Exercise details: Please recast the listing, starting at the line containing "coordinates (276, 14)." and ending at the line containing "coordinates (550, 202).", as a two-column CSV with the columns input and output. Each entry gets one row, with its text under input and its answer under output, each in a single quoted field and with line breaks replaced by spaces.

[Listing for finding displayed items]
□ □ □ □
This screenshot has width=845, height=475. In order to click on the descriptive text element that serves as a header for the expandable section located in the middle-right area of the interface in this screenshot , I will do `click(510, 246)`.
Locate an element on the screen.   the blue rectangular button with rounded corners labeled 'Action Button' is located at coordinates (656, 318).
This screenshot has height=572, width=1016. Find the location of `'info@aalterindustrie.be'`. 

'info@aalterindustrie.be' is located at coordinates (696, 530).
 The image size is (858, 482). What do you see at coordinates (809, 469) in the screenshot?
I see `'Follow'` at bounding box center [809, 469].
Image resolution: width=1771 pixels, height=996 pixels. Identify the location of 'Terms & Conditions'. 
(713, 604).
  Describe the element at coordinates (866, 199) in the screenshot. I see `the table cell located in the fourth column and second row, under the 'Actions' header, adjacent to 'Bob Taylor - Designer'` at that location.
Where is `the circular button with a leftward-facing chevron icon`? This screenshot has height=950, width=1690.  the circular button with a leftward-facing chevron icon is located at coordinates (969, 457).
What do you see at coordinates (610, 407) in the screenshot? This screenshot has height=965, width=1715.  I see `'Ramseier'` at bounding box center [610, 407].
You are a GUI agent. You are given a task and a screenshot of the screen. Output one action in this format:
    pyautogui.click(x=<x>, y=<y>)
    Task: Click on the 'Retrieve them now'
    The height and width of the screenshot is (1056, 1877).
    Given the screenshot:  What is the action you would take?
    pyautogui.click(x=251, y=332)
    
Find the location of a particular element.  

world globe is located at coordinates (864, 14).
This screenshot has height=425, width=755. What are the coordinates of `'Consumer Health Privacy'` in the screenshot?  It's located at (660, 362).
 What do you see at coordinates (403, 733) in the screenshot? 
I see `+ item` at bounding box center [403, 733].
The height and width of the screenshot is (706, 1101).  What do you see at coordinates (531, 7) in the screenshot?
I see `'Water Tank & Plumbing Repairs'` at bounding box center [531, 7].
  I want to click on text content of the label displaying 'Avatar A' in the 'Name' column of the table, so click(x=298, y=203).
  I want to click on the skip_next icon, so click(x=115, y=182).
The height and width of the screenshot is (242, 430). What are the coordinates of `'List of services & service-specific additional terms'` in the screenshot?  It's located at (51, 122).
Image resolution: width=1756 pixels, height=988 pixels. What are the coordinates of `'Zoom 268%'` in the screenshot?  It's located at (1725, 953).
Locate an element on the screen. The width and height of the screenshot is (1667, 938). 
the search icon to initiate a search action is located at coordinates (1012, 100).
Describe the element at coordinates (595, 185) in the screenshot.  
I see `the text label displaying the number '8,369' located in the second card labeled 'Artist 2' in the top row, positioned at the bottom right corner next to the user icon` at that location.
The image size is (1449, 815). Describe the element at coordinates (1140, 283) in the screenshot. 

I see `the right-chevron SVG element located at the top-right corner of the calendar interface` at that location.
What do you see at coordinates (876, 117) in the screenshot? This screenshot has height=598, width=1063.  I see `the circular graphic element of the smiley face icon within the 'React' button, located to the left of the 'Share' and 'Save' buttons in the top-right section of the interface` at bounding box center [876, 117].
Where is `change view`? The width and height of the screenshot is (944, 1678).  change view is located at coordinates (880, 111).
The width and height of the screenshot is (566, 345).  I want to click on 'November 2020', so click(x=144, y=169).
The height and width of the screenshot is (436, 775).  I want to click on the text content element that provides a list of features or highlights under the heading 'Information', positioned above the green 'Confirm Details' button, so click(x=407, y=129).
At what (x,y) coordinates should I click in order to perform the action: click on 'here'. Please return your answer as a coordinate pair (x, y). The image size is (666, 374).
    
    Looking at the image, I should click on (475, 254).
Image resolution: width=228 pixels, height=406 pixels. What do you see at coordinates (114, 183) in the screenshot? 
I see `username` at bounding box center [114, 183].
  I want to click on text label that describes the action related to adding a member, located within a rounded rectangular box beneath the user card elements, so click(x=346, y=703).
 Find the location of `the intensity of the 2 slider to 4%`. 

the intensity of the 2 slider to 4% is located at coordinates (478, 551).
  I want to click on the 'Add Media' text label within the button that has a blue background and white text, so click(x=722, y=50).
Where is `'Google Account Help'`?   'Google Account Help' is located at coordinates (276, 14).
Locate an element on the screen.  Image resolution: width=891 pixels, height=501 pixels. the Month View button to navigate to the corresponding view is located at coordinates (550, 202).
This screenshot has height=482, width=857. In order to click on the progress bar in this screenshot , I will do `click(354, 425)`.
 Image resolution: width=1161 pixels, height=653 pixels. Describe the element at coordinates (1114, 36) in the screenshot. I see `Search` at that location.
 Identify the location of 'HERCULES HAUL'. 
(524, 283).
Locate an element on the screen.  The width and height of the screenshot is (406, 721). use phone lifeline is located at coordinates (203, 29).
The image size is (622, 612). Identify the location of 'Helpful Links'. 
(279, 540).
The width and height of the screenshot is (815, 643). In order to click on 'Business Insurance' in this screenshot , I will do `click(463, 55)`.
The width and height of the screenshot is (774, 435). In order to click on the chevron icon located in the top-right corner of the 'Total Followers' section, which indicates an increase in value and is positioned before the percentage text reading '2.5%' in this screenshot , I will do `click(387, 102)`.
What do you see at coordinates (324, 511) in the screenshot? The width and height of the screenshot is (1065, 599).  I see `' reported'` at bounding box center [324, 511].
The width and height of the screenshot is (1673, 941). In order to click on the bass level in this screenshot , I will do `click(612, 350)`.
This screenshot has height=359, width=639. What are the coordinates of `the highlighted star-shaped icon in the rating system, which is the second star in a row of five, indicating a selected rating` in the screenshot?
□ □ □ □
Written response:
input,output
"Where is `'Google Account Help'`?","'Google Account Help' is located at coordinates (276, 14)."
"Locate an element on the screen.","Image resolution: width=891 pixels, height=501 pixels. the Month View button to navigate to the corresponding view is located at coordinates (550, 202)."